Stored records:

□ □ □

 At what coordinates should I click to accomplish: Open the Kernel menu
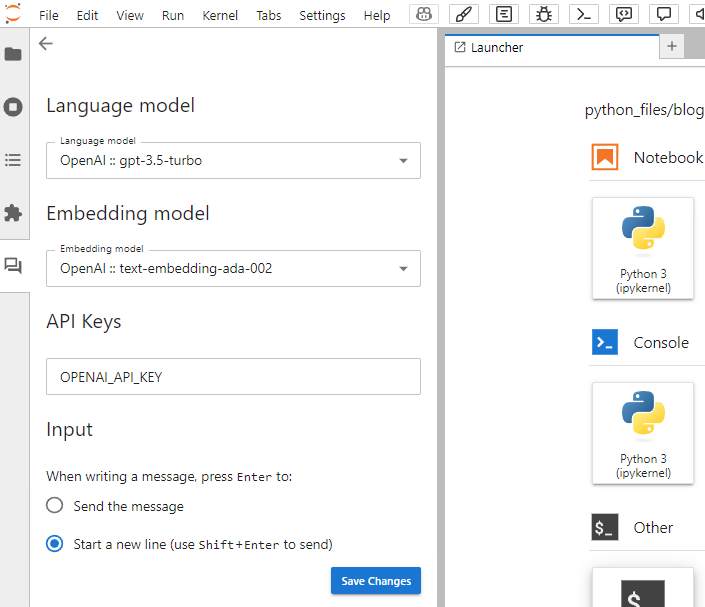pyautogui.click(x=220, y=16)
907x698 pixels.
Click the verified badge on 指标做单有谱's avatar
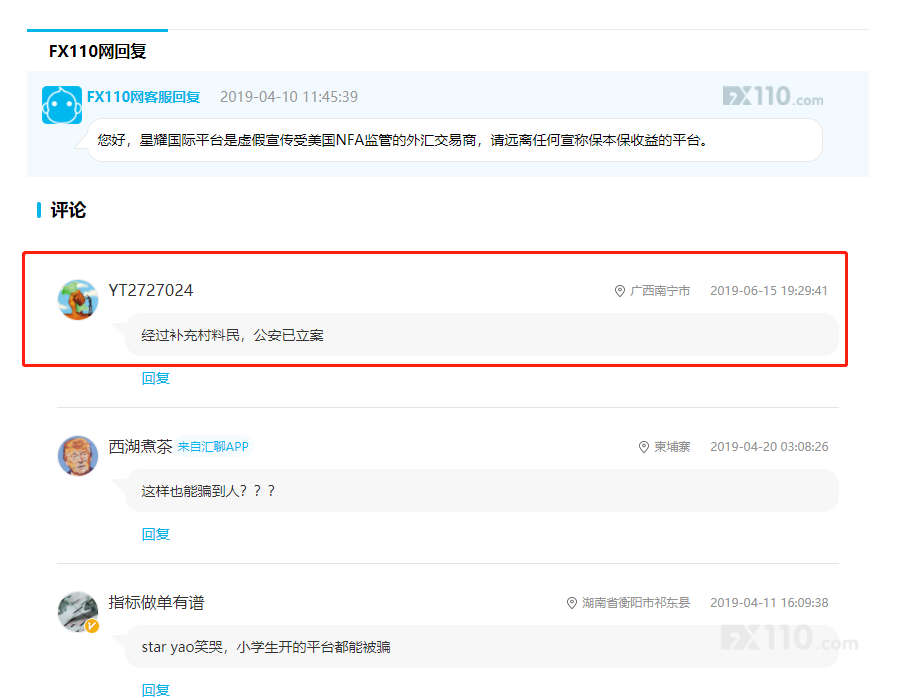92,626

□ □ □

Problem to solve:
Every line above should be copied exactly, apart from any pictures.

Response to the exercise:
 At what coordinates should I click to accomplish: Open the Kernel menu
pyautogui.click(x=220, y=16)
907x698 pixels.
Click the verified badge on 指标做单有谱's avatar
92,626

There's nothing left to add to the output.